### Selected extract
BEGIN
Apr 18, 2026 14:30 UTC
Medium term

Generative AI is increasingly used for financial planning but remains prone to numerical errors and hallucinations. Experts suggest rigorous prompt engineering to improve the reliability of AI-generated advice.

  • AI excels at high-level overviews but fails at precise calculations
  • High adoption rates among Gen Z and Millennials for financial advice
  • Risk of authoritative-sounding but incorrect 'hallucinations'
  • Fiduciary-based prompting improves output quality
  • Manual verification is essential for all financial AI outputs

Andrew Lo, director of MIT's Laboratory for Financial Engineering, warns that the utility of generative AI in personal finance depends heavily on the quality of the user's prompts. While tools like ChatGPT, Claude, and Gemini can explain broad concepts such as investment diversification or the benefits of ETFs, they often struggle with precise mathematical tasks. The risk is particularly high in tax planning and specific numerical calculations. Lo notes that large language models (LLMs) often produce 'hallucinations,' delivering incorrect answers with a tone of authority that can mislead unsuspecting users who may not double-check the output. The trend toward AI-driven finance is growing rapidly. According to an Intuit Credit Karma poll of 1,019 adults, 66% of generative AI users have sought financial advice from these tools, with adoption exceeding 80% among Millennials and Generation Z. Alarmingly, approximately 85% of those users acted on the AI's recommendations. To improve outcomes, Lo suggests a 'science' of prompt engineering. Rather than asking generic questions, users should provide detailed constraints, including tax brackets, risk tolerance, and specific goals. He recommends instructing the AI to act as a 'fee-only fiduciary,' forcing the model to frame advice within a legal standard of the client's best interest. Ultimately, Lo emphasizes that AI should be treated as a conversational tool requiring iterative prompting—sometimes over 20 exchanges—and rigorous manual verification of all outputs to ensure accuracy in personal financial planning.
END
### Action item
Can you copy the text on AI financial advice word for word, starting at "Apr 18, 2026" and ending at "of AI-generated advice."? The rows are separate material, unrelated to the text on AI financial advice.

### Data records
BEGIN
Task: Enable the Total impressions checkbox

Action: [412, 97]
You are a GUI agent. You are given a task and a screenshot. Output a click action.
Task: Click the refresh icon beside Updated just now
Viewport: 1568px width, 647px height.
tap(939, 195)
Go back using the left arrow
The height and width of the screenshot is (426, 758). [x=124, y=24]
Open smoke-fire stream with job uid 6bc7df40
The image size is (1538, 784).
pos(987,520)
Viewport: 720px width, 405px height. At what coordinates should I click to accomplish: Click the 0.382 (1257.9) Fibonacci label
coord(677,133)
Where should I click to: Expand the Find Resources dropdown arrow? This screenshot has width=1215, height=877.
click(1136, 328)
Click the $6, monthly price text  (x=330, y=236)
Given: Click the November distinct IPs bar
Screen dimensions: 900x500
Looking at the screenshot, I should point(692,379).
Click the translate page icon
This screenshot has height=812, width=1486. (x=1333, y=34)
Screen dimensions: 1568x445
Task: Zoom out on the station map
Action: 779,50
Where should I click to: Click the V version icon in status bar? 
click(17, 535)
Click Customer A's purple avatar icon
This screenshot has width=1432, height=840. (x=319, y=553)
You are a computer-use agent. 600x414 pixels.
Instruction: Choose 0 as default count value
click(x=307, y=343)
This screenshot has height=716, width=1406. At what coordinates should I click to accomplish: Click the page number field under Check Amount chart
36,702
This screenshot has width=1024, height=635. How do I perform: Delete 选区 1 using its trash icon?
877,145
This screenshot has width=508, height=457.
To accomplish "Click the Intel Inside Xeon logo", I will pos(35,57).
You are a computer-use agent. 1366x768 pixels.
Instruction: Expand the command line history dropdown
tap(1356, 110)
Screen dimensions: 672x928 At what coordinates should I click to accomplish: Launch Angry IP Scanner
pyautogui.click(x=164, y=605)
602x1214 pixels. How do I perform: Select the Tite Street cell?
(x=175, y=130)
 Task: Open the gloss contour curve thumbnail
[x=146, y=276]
END
### Output for this exercise
Apr 18, 2026 14:30 UTC
Medium term

Generative AI is increasingly used for financial planning but remains prone to numerical errors and hallucinations. Experts suggest rigorous prompt engineering to improve the reliability of AI-generated advice.